# READING TEXT
◇ ◇ ◇ ◇ ◇
> On Tue, 2005-03-08 at 15:12, Jan Kara wrote:
> 
> >   Isn't also the following scenario dangerous?
> > 
> >   __journal_unfile_buffer(jh);
> >   journal_remove_journal_head(bh);
> 
> It depends.  I think the biggest problem here is that there's really no
> written rule protecting this stuff universally.  But in testing, we just
> don't see this triggering.
> 
> Why not?  We actually have a raft of other locks protecting us in
> various places.  As long as there's some overlap in the locks, we're
> OK.  But because it's not written down, not everybody relies on the same
> set of locks; it's only because journal_unmap_buffer() was dropping the
> jh without enough locks that we saw a problem there.
> 
> So the scenario:
> 
>       __journal_unfile_buffer(jh);
>       journal_remove_journal_head(bh);
> 
> *might* be dangerous, if called carelessly; but in practice it works out
> OK.  Remember, that journal_remove_journal_head() call still takes the
> bh_journal_head lock and still checks b_transaction with that held.
◇ ◇ ◇ ◇ ◇
# AVAILABLE DATA
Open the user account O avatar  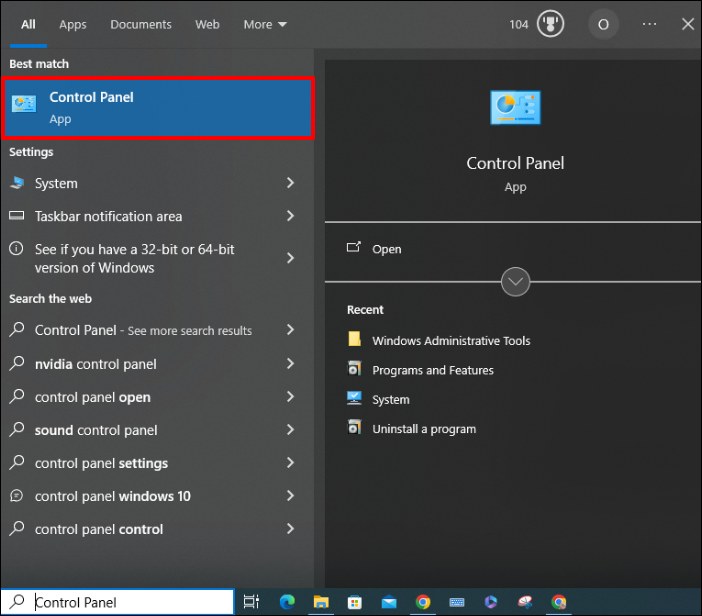(x=602, y=24)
◇ ◇ ◇ ◇ ◇
# WHAT IS ASKED
1. Sum up the email in two sentences.
2. Answer these from the email:
(a) Who wrote the message quoted at the start, and on what date?
(b) Which function was dropping the jh without enough locks?
(c) Which lock does journal_remove_journal_head() still take?

# SOLVED PROBLEMS
1. The email says no written rule protects this code universally, yet in testing the scenario of calling __journal_unfile_buffer(jh) and then journal_remove_journal_head(bh) is not seen triggering, because other overlapping locks protect it in various places. It calls the scenario possibly dangerous if called carelessly but OK in practice, since journal_remove_journal_head() still takes the bh_journal_head lock and checks b_transaction while holding it.

2.
(a) Jan Kara, on Tue, 2005-03-08.
(b) journal_unmap_buffer()
(c) The bh_journal_head lock.